“When people think of a college environment, they usually imagine a world of ideas and dialogue—a carefree, exciting time in young people’s lives,” says EDC’s Linda Langford. “They don’t like to imagine that any crime or violence occurs on college campuses.”
The truth is that most violence on campus doesn’t come from outside intruders slipping through the gates, but from within the campus community itself. An estimated 70 percent of violent acts on campus are perpetrated by the victims’ fellow students. On-campus violence can take many forms, including rape and sexual assault, fights, muggings, hazing, and hate crimes. Alcohol and drug use is one of many factors that can fuel these violent acts.
Langford is part of the U.S. Department of Education’s Higher Education Center for Alcohol and Other Drug Abuse and Violence Prevention at EDC. The center helps colleges and universities develop, implement, and evaluate interventions to keep their students safe. It offers workshops, trainings, technical assistance, Web content and print publications, and collaboration on college and community-partner program development.
In 2006 and 2007, the center helped the International Association of Campus Law Enforcement Administrators (IACLEA) develop a plan for a national center for campus public safety. “We collaborate with national organizations, such as IACLEA, to teach campus-based professionals the knowledge and skills they need to engage in strategic planning for effective prevention,” says Langford. “By working with national groups and leaders, we can help shape professional practice broadly and reach as many campuses as possible.”
To guide its work, the center has developed an approach to violence prevention with roots in public health and community organizing, which helps colleges and universities tailor initiatives specific to their campus concerns. Preventing Violence and Promoting Safety in Higher Education Settings: Overview of a Comprehensive Approach guides campus organizers as they plan prevention strategies that address the multiple aspects of violence. The goal is to find lasting solutions that are supported by the local community, infrastructure, and systems.
The harmful tradition of hazing
While violence on campus, such as the shootings at Virginia Tech, receive plenty of media coverage, the more common forms of on-campus violence such as hazing receive less attention. Typical hazing practices include excessive alcohol consumption, humiliation, isolation, sleep deprivation, and forced sexual acts. Both physically and emotionally damaging, hazing can be fatal.

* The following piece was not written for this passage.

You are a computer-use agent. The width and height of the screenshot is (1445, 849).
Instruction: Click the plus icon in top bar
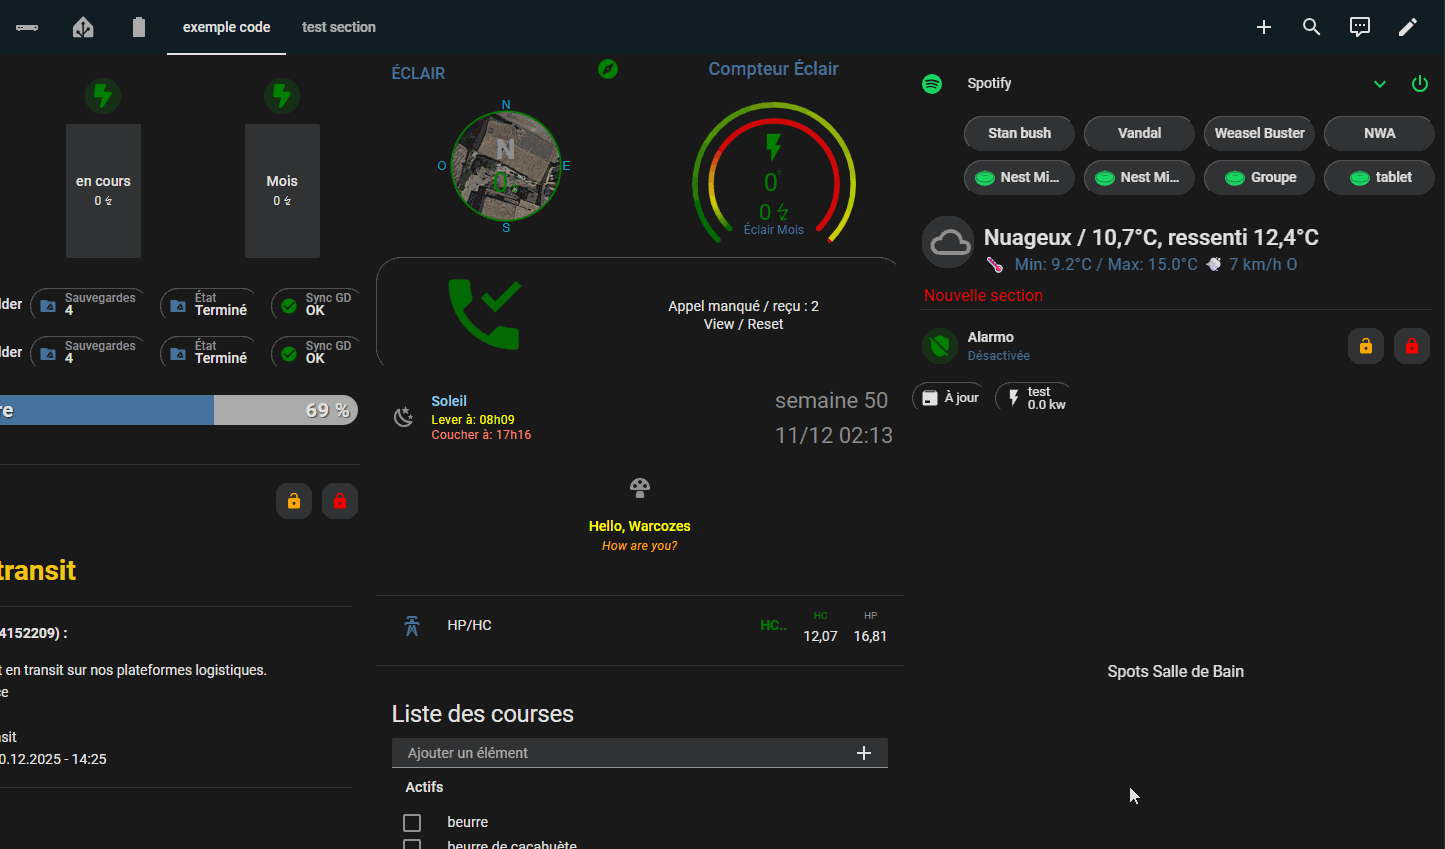(1263, 27)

Kimberly Novak, director for student and campus community development at Arizona State University, uses the center’s work to inform and support her national efforts to eliminate hazing. Novak leads the Interdisciplinary Institute for Hazing Intervention, which brings together professionals and volunteers from around the country to receive training about how to prevent hazing—not just react to it.
Novak’s determination to change a culture of “tradition” that sets the stage for hazing stems from her experience as a Texas A&M student conduct officer. She worked there in 1997 when several cases involving student organizations and hazing made national headlines.
“When I talked to the students involved in the hazing incidents, they had very positive images of themselves as leaders,” says Novak. “I also learned that every single one of them had been hazed in high school or college. I started thinking that punishment alone was not going to prevent hazing from happening again.”
This realization led Novak to ultimately team with HazingPrevention.org to create the first interdisciplinary institute in 2008. She and Langford will both participate in the 2009 institute, held at Butler University in Indiana in June. Novak is also developing a hazing prevention training curriculum, which draws on the center’s approach and research-based principles.
“It’s very motivational for people from campuses to see that the principles that have worked for alcohol and drug use prevention can also work to prevent hazing,” Novak says. “EDC’s approach helps us train people from across disciplines to learn their role in preventing hazing and changing the campus culture. The concept of investing in prevention makes good sense.”
“People who do violence prevention work on campus really care about the safety and well-being of students,” Langford says. “It’s very satisfying to help them bridge the gap between research and practice, and to give them the tools to create effective programs to keep students safe.”
The Higher Education Center for Alcohol and Other Drug Abuse and Violence Prevention is funded by the U.S. Department of Education.